Things started to get better after that second trip to the hospital, although the heart-failure diagnosis hovers in the background like an actuarial death sentence. My brothers David and Sean came over to see me; David, who hadn't talked to me in years, had to leave his life out in New Mexico, where he'd been for two years already; Sean and Jeff had just started a European vacation when they rerouted to Korea. (I suspect Jeff may be sore about the whole thing given how thoroughly my medical crisis had interrupted his vacation.) My buddy Charles kindly came over with dinner at one point and met my brother David. My buddy Mike also came to see me a bit later. We had fun catching up and watching Season 2 of "House of the Dragon" together. Through it all, my boss (also a Michael) was my guardian (bohoja) at the hospital; my brothers and my buddy Mike had a chance to meet him.

It's been quiet since all of that. October and December saw me doing my interrupted walk. November saw me prepping my yearly enormous Thanksgiving dinner. The docs had told me that I had two or three other 30% blockages forming around my heart, but those blockages seem to be holding steady, maybe thanks to the new new suite of meds I'm on, which includes—unfortunately—exogenous insulin. There's been no return of breathlessness or severe chest pains; just a twinge now and again to remind me that I'm never getting out of these woods. The best I can do is make the slope of my decline a bit shallower, and we'll see how things go. I've been on borrowed time for a while, it seems. The one-year survival stats post-diagnosis are about 100% for most people; the five-year stats, though, drop way down to 50%, so I could croak before I turn 60, which is something I've said as a joke to people around me for years. Little did I know, eh?

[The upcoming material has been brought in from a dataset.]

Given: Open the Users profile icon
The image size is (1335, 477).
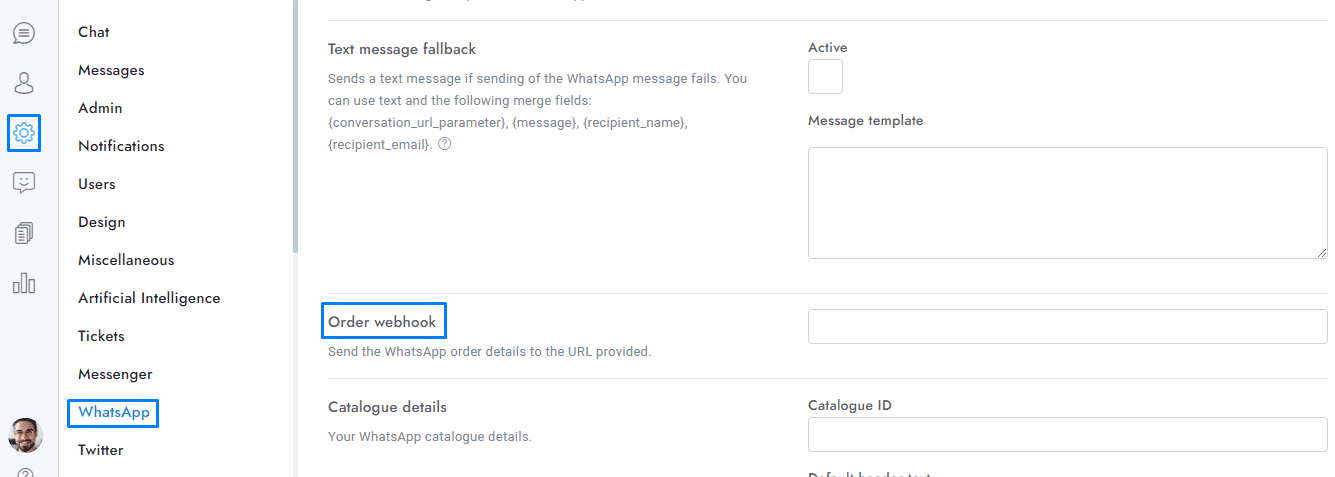Looking at the screenshot, I should [x=24, y=82].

Well, it's been a good life, and while I do have a few regrets about certain roads not taken, I'm overall happy with how things have turned out. I'm especially happy that, in 2017, I went ahead with the idea of walking across Korea along the Four Rivers bike trail—an event that changed my life, gave me a new addiction, and altered my perspective on this beautiful country. I'm going to have to arrange for my walk blogs, at least, to somehow survive me and stand as a legacy for the curious to read. They may end up as books once I get a handle on Adobe InDesign, a program for publishing. We'll see. In the meantime, it looks as though I'll be making it to 2025. We'll just take things a day at a time and go on from there, shall we? What a goddamn year it's been. I hope yours has gone better.

Happy New Year and all the best.


1 comment:

  1. Well, we are all glad you lived to tell about it! I've got quite a few years on you and more and more, I've come to realize that every day is a gift and I could be gone without a warning. Still, you have to make it to sixty so we can follow along as you hike the Camino de Santiago trail!